= Your task =
Your answer is the lines below, exactly, from the one that contains "992x558 pixels. How" through the one that contains "Task: Click the page number 1/24 indicator", both included.

= Stored data entries =
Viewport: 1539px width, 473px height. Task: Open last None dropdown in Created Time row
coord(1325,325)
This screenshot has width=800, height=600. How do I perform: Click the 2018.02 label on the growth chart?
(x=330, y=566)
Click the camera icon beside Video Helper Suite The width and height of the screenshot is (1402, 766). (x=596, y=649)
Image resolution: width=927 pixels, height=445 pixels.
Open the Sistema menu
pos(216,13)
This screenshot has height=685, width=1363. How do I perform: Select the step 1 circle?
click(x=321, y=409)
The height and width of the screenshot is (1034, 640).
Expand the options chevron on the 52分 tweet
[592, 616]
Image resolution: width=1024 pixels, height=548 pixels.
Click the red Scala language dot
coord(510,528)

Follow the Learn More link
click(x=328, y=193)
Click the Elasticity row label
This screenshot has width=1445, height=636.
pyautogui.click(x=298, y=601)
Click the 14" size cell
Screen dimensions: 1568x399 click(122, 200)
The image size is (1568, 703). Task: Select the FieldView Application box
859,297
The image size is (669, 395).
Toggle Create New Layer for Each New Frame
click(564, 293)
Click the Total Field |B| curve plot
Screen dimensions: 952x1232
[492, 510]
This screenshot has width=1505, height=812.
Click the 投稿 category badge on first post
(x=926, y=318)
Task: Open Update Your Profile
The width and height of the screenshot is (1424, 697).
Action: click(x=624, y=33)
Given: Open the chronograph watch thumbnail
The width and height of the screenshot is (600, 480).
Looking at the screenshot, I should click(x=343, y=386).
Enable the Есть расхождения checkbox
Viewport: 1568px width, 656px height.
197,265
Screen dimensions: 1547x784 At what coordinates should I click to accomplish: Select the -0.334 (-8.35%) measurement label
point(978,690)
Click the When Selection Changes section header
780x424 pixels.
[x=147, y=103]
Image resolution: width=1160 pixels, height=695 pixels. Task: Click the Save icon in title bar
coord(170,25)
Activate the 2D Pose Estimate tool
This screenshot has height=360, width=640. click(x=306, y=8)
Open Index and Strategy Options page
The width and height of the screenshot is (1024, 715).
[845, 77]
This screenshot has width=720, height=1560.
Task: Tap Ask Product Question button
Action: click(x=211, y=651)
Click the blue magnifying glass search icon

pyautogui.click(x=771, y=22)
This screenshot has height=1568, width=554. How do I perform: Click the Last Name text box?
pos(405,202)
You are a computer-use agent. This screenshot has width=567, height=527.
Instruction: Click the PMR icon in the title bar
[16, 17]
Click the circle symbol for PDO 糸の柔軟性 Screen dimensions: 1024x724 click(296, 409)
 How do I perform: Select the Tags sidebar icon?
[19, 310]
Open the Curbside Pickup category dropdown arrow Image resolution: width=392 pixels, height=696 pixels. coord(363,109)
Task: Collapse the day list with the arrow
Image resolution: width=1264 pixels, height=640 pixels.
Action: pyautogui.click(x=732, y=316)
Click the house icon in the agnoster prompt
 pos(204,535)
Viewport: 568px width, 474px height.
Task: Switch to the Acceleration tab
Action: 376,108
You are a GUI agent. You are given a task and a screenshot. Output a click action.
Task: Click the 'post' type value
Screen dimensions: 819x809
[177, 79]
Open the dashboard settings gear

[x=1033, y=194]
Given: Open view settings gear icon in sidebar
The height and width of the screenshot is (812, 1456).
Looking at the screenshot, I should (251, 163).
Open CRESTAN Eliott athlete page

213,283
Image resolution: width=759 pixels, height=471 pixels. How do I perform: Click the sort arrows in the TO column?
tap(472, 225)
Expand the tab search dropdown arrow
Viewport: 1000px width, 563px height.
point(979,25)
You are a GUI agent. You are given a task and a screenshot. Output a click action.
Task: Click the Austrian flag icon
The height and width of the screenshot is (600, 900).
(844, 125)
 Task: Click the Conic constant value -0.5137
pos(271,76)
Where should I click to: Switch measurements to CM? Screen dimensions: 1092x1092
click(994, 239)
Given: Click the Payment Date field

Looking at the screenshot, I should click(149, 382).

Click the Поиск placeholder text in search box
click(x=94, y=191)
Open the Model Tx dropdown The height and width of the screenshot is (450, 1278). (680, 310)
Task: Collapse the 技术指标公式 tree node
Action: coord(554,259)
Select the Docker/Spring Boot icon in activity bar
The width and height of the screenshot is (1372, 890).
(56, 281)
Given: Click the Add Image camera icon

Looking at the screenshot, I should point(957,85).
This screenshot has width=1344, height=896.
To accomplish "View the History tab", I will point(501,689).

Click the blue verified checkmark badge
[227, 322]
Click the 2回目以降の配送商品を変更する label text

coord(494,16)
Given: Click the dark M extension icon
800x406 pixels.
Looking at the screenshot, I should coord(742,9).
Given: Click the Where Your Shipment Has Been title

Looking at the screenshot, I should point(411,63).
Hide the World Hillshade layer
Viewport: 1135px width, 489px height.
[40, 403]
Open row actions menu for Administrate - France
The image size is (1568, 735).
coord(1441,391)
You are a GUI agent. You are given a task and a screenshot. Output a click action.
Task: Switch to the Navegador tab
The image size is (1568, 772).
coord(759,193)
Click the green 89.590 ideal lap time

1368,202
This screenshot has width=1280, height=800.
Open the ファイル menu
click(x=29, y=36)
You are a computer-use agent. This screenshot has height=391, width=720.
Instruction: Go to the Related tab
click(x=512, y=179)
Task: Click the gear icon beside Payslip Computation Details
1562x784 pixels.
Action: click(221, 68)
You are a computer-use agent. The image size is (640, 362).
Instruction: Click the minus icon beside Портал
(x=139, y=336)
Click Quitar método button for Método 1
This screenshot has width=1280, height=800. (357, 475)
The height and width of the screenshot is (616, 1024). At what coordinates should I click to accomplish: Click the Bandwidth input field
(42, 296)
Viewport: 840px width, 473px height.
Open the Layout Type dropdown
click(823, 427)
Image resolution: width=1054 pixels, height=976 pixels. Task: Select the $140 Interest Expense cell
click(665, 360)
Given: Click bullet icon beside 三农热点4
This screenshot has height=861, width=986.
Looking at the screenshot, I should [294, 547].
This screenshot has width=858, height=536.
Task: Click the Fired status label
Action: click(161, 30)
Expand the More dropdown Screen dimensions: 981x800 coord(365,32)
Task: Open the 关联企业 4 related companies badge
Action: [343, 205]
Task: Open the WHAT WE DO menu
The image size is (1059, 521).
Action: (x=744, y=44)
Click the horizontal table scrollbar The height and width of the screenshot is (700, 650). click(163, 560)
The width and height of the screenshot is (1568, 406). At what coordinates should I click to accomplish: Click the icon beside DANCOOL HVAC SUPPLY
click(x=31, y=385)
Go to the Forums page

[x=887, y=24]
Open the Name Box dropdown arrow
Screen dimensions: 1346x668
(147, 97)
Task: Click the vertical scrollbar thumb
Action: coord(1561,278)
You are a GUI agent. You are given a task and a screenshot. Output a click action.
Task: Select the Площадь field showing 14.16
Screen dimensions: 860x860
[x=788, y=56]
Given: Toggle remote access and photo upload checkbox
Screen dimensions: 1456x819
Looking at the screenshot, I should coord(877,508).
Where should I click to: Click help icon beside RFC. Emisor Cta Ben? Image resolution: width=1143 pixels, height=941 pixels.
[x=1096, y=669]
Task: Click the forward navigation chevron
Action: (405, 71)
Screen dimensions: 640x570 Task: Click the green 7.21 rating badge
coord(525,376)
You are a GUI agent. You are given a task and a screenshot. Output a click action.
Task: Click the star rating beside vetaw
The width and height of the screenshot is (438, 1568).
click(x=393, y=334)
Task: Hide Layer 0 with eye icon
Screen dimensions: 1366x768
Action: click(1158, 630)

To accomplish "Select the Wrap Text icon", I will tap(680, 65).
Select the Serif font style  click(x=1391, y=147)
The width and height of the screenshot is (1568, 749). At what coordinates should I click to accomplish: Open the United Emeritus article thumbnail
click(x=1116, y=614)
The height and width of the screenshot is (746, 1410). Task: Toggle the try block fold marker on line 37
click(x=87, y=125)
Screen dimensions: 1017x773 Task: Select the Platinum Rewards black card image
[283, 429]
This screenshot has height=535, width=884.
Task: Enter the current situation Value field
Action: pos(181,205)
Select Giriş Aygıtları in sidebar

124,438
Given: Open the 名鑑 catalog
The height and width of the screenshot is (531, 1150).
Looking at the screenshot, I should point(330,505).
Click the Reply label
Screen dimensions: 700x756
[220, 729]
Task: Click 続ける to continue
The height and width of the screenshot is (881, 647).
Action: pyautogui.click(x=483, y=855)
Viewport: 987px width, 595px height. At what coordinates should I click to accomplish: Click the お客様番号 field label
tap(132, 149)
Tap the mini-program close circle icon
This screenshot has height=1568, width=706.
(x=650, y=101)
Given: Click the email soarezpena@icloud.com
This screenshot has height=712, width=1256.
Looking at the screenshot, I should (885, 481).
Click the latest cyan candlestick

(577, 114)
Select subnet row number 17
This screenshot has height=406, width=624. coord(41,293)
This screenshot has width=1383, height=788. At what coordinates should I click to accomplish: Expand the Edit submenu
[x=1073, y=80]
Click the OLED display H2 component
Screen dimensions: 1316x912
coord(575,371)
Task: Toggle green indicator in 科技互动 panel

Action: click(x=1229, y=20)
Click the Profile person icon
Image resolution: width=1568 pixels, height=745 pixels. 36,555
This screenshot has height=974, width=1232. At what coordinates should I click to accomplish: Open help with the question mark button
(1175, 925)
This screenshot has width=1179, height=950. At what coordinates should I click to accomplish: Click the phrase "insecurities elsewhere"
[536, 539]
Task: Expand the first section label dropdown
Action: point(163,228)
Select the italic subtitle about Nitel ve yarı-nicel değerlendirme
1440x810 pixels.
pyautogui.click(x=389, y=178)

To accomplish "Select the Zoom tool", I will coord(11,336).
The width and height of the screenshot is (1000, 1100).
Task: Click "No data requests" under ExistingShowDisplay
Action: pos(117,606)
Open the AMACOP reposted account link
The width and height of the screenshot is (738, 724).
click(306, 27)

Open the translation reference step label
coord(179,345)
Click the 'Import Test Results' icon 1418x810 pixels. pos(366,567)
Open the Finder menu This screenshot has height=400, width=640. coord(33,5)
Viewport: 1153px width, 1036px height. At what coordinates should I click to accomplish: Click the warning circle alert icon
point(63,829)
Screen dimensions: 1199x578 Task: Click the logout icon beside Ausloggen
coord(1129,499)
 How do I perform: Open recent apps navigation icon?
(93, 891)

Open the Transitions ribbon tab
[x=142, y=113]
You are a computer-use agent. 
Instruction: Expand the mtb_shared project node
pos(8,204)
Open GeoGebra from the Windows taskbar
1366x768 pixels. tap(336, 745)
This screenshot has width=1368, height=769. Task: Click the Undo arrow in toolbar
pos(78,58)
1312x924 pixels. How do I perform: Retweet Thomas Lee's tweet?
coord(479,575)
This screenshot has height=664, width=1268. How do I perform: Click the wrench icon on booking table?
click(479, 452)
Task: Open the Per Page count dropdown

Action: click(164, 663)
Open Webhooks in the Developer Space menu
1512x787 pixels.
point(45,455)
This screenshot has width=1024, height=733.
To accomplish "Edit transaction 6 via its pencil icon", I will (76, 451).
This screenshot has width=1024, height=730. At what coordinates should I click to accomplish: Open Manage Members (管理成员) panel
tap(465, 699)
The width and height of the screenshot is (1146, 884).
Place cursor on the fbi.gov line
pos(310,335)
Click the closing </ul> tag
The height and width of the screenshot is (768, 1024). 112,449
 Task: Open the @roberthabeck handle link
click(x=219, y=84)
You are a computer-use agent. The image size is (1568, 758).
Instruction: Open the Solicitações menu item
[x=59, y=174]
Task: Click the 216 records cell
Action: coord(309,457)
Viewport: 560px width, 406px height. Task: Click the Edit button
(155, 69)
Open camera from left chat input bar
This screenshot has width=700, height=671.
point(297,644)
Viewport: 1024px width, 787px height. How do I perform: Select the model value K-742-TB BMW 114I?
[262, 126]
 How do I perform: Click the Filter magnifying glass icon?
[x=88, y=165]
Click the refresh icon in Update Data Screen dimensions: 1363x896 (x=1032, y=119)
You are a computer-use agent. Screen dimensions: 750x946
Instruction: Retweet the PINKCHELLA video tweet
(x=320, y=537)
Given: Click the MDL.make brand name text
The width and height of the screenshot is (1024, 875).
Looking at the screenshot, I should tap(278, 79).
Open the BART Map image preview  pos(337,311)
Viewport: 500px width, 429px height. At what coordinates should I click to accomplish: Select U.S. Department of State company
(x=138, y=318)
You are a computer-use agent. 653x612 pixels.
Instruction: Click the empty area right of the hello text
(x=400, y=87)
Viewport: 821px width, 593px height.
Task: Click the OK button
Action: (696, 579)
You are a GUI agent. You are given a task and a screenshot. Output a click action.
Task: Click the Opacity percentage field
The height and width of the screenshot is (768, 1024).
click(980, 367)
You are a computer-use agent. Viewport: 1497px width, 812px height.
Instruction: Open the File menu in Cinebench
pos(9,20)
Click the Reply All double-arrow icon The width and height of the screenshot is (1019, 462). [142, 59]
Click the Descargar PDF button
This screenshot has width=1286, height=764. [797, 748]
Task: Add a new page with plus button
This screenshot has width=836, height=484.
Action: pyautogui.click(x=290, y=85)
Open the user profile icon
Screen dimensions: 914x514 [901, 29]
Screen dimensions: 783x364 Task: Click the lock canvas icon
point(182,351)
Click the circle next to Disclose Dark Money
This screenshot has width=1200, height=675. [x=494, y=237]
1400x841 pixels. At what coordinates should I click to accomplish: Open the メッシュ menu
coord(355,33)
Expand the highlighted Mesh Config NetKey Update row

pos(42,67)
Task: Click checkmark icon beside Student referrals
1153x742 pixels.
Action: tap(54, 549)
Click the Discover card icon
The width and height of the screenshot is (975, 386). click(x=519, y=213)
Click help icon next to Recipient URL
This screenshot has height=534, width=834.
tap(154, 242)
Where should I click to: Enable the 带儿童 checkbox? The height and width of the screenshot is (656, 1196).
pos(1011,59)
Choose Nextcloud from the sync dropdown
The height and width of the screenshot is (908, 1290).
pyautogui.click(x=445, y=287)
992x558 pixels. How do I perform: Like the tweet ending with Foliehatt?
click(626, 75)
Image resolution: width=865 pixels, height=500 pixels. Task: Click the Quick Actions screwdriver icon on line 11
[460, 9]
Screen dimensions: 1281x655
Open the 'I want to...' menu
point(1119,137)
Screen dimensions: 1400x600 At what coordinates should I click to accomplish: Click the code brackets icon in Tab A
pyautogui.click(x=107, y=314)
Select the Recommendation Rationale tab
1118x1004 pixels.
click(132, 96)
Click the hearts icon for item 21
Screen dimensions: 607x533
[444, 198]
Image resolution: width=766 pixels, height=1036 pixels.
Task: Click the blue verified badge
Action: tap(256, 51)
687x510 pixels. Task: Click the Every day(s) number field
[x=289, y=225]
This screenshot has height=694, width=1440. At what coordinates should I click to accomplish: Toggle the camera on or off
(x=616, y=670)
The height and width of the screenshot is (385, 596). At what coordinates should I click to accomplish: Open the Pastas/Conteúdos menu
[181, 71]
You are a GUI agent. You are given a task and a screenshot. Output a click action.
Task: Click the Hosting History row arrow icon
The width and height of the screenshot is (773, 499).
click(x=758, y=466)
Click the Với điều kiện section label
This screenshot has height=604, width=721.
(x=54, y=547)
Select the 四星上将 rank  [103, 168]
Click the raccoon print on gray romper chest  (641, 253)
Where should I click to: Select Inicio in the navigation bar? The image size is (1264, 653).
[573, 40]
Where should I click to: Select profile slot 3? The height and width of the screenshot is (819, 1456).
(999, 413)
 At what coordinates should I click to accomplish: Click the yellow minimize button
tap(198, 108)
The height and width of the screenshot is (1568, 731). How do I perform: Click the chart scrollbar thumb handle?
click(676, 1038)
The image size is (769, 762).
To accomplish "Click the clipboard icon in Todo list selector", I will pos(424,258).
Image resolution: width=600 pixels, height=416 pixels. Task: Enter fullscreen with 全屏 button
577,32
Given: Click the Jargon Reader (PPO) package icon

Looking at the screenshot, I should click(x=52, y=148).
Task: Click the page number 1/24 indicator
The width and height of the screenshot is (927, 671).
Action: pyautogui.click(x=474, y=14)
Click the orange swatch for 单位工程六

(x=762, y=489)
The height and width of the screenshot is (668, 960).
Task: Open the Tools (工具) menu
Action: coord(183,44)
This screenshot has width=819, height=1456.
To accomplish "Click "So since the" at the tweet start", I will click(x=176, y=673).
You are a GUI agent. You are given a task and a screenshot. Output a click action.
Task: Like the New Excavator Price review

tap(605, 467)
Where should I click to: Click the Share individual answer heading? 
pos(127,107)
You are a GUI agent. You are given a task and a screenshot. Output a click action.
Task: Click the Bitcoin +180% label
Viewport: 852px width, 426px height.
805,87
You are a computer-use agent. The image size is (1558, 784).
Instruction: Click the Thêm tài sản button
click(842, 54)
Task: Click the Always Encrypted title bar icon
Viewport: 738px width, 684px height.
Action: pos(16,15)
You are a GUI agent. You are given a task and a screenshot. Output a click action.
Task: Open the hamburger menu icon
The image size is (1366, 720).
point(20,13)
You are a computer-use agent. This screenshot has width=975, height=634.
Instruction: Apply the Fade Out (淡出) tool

= Output for this task =
992x558 pixels. How do I perform: Like the tweet ending with Foliehatt?
click(626, 75)
Image resolution: width=865 pixels, height=500 pixels. Task: Click the Quick Actions screwdriver icon on line 11
[460, 9]
Screen dimensions: 1281x655
Open the 'I want to...' menu
point(1119,137)
Screen dimensions: 1400x600 At what coordinates should I click to accomplish: Click the code brackets icon in Tab A
pyautogui.click(x=107, y=314)
Select the Recommendation Rationale tab
1118x1004 pixels.
click(132, 96)
Click the hearts icon for item 21
Screen dimensions: 607x533
[444, 198]
Image resolution: width=766 pixels, height=1036 pixels.
Task: Click the blue verified badge
Action: tap(256, 51)
687x510 pixels. Task: Click the Every day(s) number field
[x=289, y=225]
This screenshot has height=694, width=1440. At what coordinates should I click to accomplish: Toggle the camera on or off
(x=616, y=670)
The height and width of the screenshot is (385, 596). At what coordinates should I click to accomplish: Open the Pastas/Conteúdos menu
[181, 71]
You are a GUI agent. You are given a task and a screenshot. Output a click action.
Task: Click the Hosting History row arrow icon
The width and height of the screenshot is (773, 499).
click(x=758, y=466)
Click the Với điều kiện section label
This screenshot has height=604, width=721.
(x=54, y=547)
Select the 四星上将 rank  [103, 168]
Click the raccoon print on gray romper chest  (641, 253)
Where should I click to: Select Inicio in the navigation bar? The image size is (1264, 653).
[573, 40]
Where should I click to: Select profile slot 3? The height and width of the screenshot is (819, 1456).
(999, 413)
 At what coordinates should I click to accomplish: Click the yellow minimize button
tap(198, 108)
The height and width of the screenshot is (1568, 731). How do I perform: Click the chart scrollbar thumb handle?
click(676, 1038)
The image size is (769, 762).
To accomplish "Click the clipboard icon in Todo list selector", I will pos(424,258).
Image resolution: width=600 pixels, height=416 pixels. Task: Enter fullscreen with 全屏 button
577,32
Given: Click the Jargon Reader (PPO) package icon

Looking at the screenshot, I should click(x=52, y=148).
Task: Click the page number 1/24 indicator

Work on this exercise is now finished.